El poema colectivo «Hinostrozos» —ensamblado y ecualizado en Ranhuaylla (Cusco) a partir de textos simultáneos de poetas del sur del Perú— constituye la materialización empírica del Pensamiento Simétrico y el rostro efectivo de Inkarrí. Frente a la deconstrucción diletante e institucional, que reduce la vanguardia andina a fragmentos dispersos y «monemas nostálgicos» de lo perdido, «Inkarrí-Hinostroza» propone un organismo hecho de fermentos de vida.

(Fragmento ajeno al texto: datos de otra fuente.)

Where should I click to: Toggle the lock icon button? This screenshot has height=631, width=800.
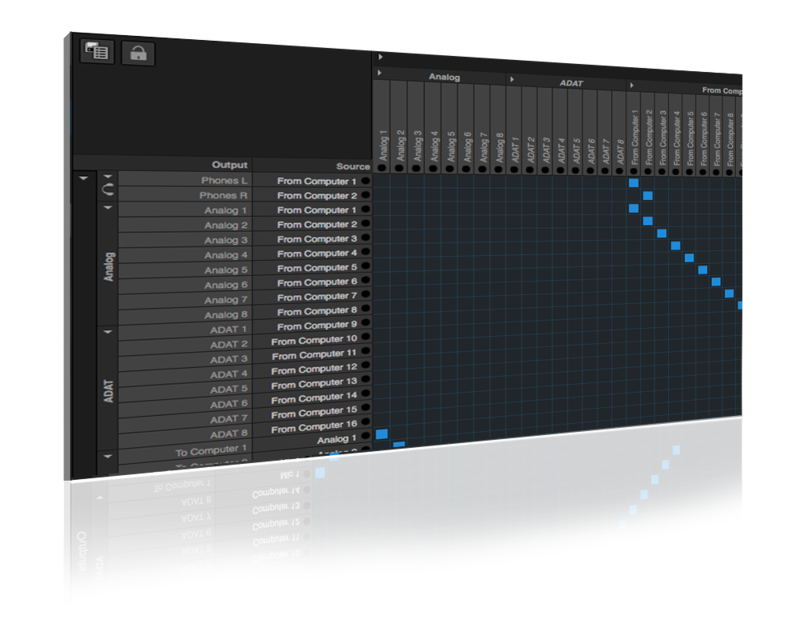pyautogui.click(x=138, y=53)
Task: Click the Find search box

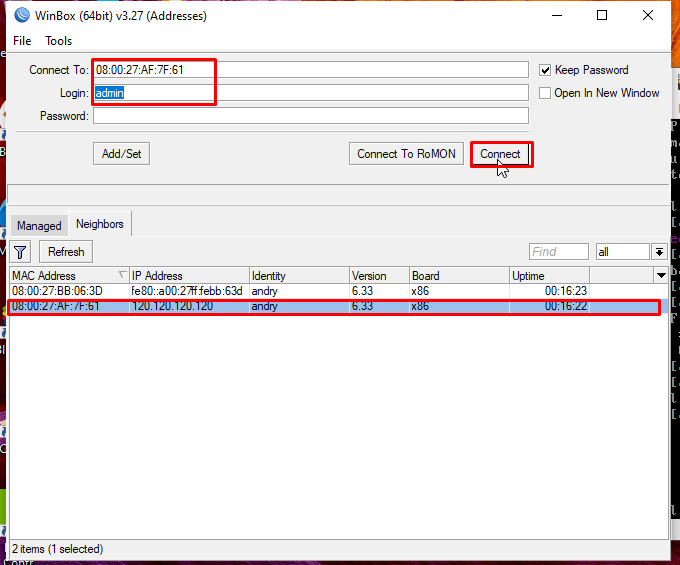Action: coord(558,252)
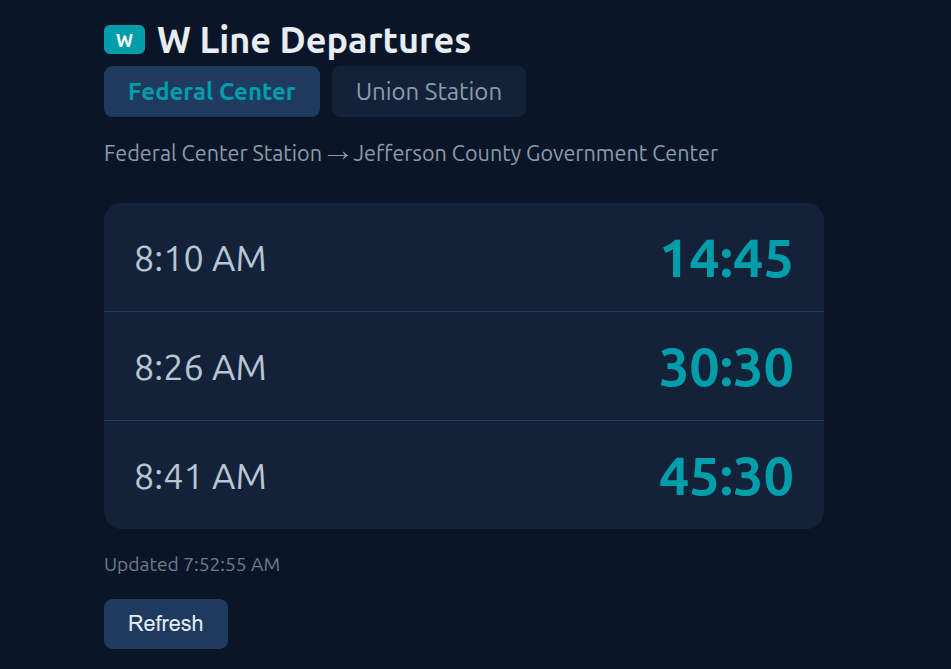Select the 8:10 AM departure row
Viewport: 951px width, 669px height.
click(463, 257)
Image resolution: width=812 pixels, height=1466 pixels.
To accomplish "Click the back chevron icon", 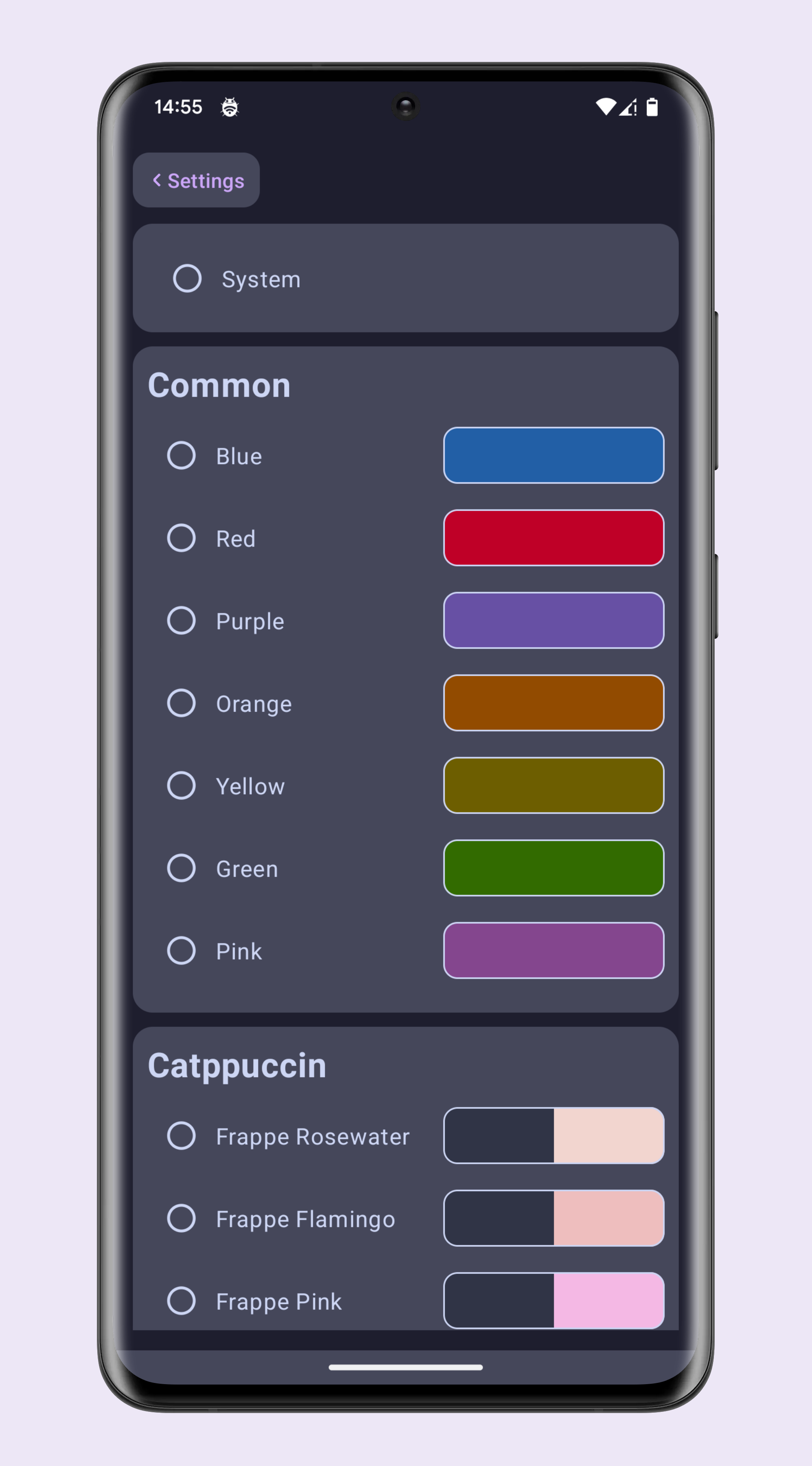I will click(x=158, y=180).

Al igual que en el mito, los miembros textuales dispersos se reunifican mediante una polifonía posgénero en un solo cuerpo vivo y transido de aura.
El texto dinamita la cronología lineal burguesa y el trauma freudiano desde su propia base: «Mi padre es estúpido y dulce / murió hace mil quinientos de años / en Nueva Jersey […] me busca / y he muerto / como cada mañana / como a las 8 am». Esta insistencia en las «8 am» activa la hora solar del OCHO, el icono de la plenitud vallejiana irreductible al cero y la refracción del infinito (∞) que hace rodar el monopatín de Luis Hernández. A las 8 am se incinera la gravitación universal y el sujeto despierta a la intemperie cósmica, despojado del sentido común de los noticieros.
Con este laboratorio, Rodolfo Hinostroza es devuelto a su entraña más pura (Contra natura), libre de la momificación oficial del «orgullo gris de los elefantes». Nace así un «prototipo de poeta» colectivo —hermano de Tobi Kanashiro, Sabina Cachi, Alejandro Abdul o Dadá da Tapioca— que sabotea al Autor individual que exige la República Mundial de las Letras. No es folklore ni Realpolitik cultural; es lo naciente y lo frágil que avanza con la soberanía de la sensibilidad, demostrando que en el Archipiélago Vallejo la creación es una sinapsis viva donde el sujeto se disuelve para reencontrar la fuerza del Sol. P.G.